Step-Parent, Grandparent and New Partner’s Role in Custody Cases
October 4th, 2022
Custody cases generally center on disputes between a child’s primary parents - mothers and fathers. In custody disputes, the involvement of third parties can change the dynamic and often make things more complicated. Step-parents, grandparents, and new partners can each affect custody cases in different ways, from influencing the judge’s decisions about your child’s best interests to filing child custody cases of their own. Understanding third parties’ roles in your custody case can help you anticipate and plan for the part they will play in your family, and also to do what is best for your children.
New Relationships Can Create Waves in Child Custody Cases
After a divorce or at the end of a long relationship, many Maryland parents are eager to move on with their lives and that often includes the start of a new romantic relationship. When a parent introduces his or her children to a new significant other too soon, it can affect the children and any related custody case. In addition to impacting your custody case and your relationship with your child, the introduction of a new significant other may also prompt an emotional reaction from your co-parent.
Children’s Response to New Parental Figures
Children of divorced parents often struggle with feelings about their parents’ roles in their lives. For very young children, this takes the form of “attachment” and can define how independent and self-sufficient they become. They may experience parental confusion, and be unable to distinguish between their own mother or father and a step-parent or other custodian introduced too quickly. Older children may come to resent a parent who left the marital home, or blame one parent for the changes in their environment. Introducing a new parental figure into that environment can be confusing and increase those feelings of abandonment or blame. It is best to go slowly in introducing your children to new romantic partners and wait until you are certain the relationship will last before bringing your children into the picture.
Co-Parenting When New Relationships Start
Often, children trying to process their feelings about one parent’s new romantic partner will talk about the new partner with their other parent. This revelation can often come as a surprise to the co-parent, who likely will have his or her own emotional response based upon the timing and grief for the failed relationship. Especially if there are concerns about adultery, co-parenting relationships can suffer when a new partner enters the picture. You can reduce the strain caused by the introduction of a new significant other by having open conversations with your co-parent about your intentions to make the introduction, before any introduction is made. You may even go so far as to let the adults meet first, before bringing the children into the picture.

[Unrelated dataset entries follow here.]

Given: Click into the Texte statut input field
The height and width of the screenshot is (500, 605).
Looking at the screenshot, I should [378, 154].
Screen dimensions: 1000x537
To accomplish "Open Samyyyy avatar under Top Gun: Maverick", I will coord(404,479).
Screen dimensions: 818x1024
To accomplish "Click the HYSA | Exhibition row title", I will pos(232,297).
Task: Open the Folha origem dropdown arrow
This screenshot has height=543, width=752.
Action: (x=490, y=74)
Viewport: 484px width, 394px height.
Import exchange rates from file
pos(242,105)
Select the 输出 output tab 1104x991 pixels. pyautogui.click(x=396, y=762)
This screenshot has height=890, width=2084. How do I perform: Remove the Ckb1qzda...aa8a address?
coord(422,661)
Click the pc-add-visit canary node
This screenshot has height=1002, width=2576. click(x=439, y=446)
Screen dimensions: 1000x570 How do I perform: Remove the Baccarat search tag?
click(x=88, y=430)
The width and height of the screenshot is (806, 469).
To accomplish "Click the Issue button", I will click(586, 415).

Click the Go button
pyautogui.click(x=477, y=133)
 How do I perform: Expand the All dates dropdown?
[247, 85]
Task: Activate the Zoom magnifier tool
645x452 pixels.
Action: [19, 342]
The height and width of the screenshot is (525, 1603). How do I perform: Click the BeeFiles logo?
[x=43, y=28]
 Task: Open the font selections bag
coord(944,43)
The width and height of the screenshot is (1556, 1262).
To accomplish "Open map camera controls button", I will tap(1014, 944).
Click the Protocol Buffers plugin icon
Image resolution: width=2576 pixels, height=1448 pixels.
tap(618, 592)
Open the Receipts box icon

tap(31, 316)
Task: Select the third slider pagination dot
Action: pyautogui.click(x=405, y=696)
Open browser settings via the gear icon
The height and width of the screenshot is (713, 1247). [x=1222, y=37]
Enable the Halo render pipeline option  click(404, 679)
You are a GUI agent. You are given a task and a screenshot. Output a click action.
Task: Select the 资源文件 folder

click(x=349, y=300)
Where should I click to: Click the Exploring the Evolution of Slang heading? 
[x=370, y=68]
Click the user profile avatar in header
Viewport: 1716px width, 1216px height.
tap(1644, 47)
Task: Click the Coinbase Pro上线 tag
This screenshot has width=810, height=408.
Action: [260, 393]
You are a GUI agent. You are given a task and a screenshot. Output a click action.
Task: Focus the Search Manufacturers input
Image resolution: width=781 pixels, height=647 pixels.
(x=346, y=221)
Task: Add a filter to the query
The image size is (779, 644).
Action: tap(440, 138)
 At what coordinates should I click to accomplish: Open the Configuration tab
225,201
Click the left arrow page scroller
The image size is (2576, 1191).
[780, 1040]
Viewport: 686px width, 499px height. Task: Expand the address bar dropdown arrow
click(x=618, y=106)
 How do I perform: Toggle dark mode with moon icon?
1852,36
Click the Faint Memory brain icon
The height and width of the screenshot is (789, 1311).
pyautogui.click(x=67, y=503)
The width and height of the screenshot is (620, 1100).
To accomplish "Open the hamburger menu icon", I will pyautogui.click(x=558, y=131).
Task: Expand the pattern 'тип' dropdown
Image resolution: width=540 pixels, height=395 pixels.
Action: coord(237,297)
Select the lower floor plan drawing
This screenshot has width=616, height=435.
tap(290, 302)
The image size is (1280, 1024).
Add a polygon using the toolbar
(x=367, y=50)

Sometimes, a new romantic relationship can lead directly to a custody motion in court. If your co-parent has safety concerns about the stability of your new romantic partner (for example: his or her drug use, criminal history, or anger issues), your co-parent may file a motion to restrict your partner’s role in the children’s lives. This is especially true if you move in with your new partner. These motions could ask the court to:
- Restrict overnight visits while the children are in the home
- Prevent contact between the child and the new boyfriend or girlfriend
- Keep the children from referring to your new partner as “Mom” or “Dad”
- Ban corporal punishment
- Restrict parenting decisions to just the parties
- Adjust child support based on shared expenses
If you begin a new relationship while your child custody case is still pending, your spouse can also use that fact against you in determining custody, especially if your children know about it or have been introduced to your new partner so soon. Once again, moving slowly and maintaining open communication with your co-parent is the best way to avoid the possible negative impact that your new partner may cause for your child custody case.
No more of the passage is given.